» Istruzione operativa A:
Risponda alle seguenti domande basandosi sull'articolo sull'aggressione nel carcere di Siracusa, indicando ciascuna risposta con la stessa numerazione.
(i) Che cosa sarebbe stato rinvenuto all'interno di una cella?
(ii) Dove sono stati accompagnati i tre poliziotti penitenziari feriti?
(iii) Per che cosa sta la sigla GOM?
» Istruzione operativa B:
Trascriva fedelmente il passo dell'articolo sull'aggressione nel carcere di Siracusa che inizia con "A intervenire sulla" e termina con "sicurezza e controllo.".

» Estratto fornito:

━━━━

Ancora una aggressione in carcere a Siracusa, tre agenti feriti durante una perquisizione

 Ancora una aggressione in carcere a Siracusa, tre agenti feriti durante una perquisizione

Ancora tensione all’interno della casa circondariale di Siracusa. Secondo quanto denunciato dall’Osapp, nella tarda serata di ieri si è verificata un’aggressione ai danni di tre appartenenti alla Polizia Penitenziaria, un ispettore e due agenti in missione, intervenuti durante una perquisizione straordinaria.
L’episodio, secondo la ricostruzione fornita dal sindacato, sarebbe avvenuto dopo il ritrovamento di alcuni telefoni cellulari all’interno di una cella. Nel momento in cui il personale avrebbe proceduto al sequestro dei dispositivi, un gruppo di detenuti avrebbe reagito aggredendo fisicamente gli operatori.
Ne sarebbe nata una colluttazione nel corso della quale i tre poliziotti penitenziari sarebbero rimasti feriti. L’Osapp riferisce di diverse escoriazioni e del successivo accompagnamento dei tre al Pronto Soccorso cittadino per le cure necessarie.
A intervenire sulla vicenda sono il coordinatore nazionale dell’Osapp, Quattrocchi, il segretario provinciale Giuseppe Argentino e il rappresentante sindacale Sommariva. I tre esprimono solidarietà ai colleghi coinvolti e tornano a sollecitare un intervento da parte dell’amministrazione penitenziaria e del Ministero della Giustizia. “Esprimiamo la nostra totale solidarietà e la massima vicinanza al personale aggredito in questa folle serata di violenza”, dichiarano i rappresentanti dell’organizzazione sindacale.
Per l’Osapp, l’episodio rappresenterebbe un ulteriore campanello d’allarme sulle condizioni di sicurezza all’interno dell’istituto siracusano. Il sindacato chiede quindi un intervento immediato del Provveditorato e del Ministero della Giustizia, sostenendo la necessità di ripristinare condizioni di maggiore sicurezza e controllo.
Tra le richieste avanzate c’è anche quella di valutare l’intervento del GOM, il Gruppo Operativo Mobile della Polizia Penitenziaria, con l’obiettivo, secondo il sindacato, di ristabilire condizioni di ordine e disciplina all’interno dell’istituto.
L’Osapp torna così a denunciare quella che definisce una situazione di “costante emergenza”, evidenziando i rischi ai quali, a suo giudizio, sarebbe quotidianamente esposto il personale di Polizia Penitenziaria.

━━━━

» Dati forniti:

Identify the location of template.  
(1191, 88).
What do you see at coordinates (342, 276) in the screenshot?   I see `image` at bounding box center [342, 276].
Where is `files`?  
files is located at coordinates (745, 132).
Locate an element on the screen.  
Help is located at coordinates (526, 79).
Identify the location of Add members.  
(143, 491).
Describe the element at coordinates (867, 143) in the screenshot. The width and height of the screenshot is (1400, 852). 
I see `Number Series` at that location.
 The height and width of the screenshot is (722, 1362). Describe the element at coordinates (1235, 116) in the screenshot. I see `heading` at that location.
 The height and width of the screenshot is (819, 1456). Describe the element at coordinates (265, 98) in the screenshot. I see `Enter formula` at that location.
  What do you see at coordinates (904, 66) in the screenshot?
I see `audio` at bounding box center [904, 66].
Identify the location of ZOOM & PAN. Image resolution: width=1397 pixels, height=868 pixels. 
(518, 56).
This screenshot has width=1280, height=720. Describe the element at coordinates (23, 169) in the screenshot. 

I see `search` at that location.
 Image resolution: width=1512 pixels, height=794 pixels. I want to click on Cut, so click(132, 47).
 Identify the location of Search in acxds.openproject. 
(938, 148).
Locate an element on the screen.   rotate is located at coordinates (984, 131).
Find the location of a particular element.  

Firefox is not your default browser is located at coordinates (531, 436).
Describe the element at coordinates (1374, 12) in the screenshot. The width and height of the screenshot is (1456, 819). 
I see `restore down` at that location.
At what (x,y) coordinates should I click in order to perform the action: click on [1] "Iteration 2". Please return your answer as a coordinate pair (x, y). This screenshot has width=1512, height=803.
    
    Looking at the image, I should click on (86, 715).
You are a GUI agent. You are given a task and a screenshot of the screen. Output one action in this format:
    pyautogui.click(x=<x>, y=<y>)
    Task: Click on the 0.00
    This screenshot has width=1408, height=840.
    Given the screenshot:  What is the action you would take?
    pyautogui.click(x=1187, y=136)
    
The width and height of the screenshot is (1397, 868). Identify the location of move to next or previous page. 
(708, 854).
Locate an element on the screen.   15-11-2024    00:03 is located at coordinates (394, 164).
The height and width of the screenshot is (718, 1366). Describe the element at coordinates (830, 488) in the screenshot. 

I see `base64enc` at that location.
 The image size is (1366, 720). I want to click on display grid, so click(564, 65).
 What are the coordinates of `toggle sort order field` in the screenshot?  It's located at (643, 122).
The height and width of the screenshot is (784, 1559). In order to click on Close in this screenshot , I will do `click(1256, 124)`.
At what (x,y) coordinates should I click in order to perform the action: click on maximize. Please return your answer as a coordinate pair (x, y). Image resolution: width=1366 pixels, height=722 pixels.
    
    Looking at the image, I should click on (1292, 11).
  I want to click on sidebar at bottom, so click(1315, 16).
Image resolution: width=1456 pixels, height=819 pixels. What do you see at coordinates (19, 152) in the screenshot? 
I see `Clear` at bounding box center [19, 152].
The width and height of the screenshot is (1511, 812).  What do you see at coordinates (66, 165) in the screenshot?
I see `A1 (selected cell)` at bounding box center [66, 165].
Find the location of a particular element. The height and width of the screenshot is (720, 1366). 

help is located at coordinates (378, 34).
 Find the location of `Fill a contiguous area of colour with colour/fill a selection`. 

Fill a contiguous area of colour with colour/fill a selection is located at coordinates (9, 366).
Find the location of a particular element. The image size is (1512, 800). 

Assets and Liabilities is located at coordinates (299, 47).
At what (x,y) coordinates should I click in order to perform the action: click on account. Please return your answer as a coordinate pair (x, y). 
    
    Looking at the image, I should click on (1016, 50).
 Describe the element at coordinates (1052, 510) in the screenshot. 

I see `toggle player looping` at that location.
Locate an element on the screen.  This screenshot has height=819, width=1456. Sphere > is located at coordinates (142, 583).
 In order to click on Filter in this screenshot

━━━━

» Risposta scritta A:
(i) Alcuni telefoni cellulari.
(ii) Al Pronto Soccorso cittadino.
(iii) Il Gruppo Operativo Mobile della Polizia Penitenziaria.

» Risposta scritta B:
A intervenire sulla vicenda sono il coordinatore nazionale dell’Osapp, Quattrocchi, il segretario provinciale Giuseppe Argentino e il rappresentante sindacale Sommariva. I tre esprimono solidarietà ai colleghi coinvolti e tornano a sollecitare un intervento da parte dell’amministrazione penitenziaria e del Ministero della Giustizia. “Esprimiamo la nostra totale solidarietà e la massima vicinanza al personale aggredito in questa folle serata di violenza”, dichiarano i rappresentanti dell’organizzazione sindacale.
Per l’Osapp, l’episodio rappresenterebbe un ulteriore campanello d’allarme sulle condizioni di sicurezza all’interno dell’istituto siracusano. Il sindacato chiede quindi un intervento immediato del Provveditorato e del Ministero della Giustizia, sostenendo la necessità di ripristinare condizioni di maggiore sicurezza e controllo.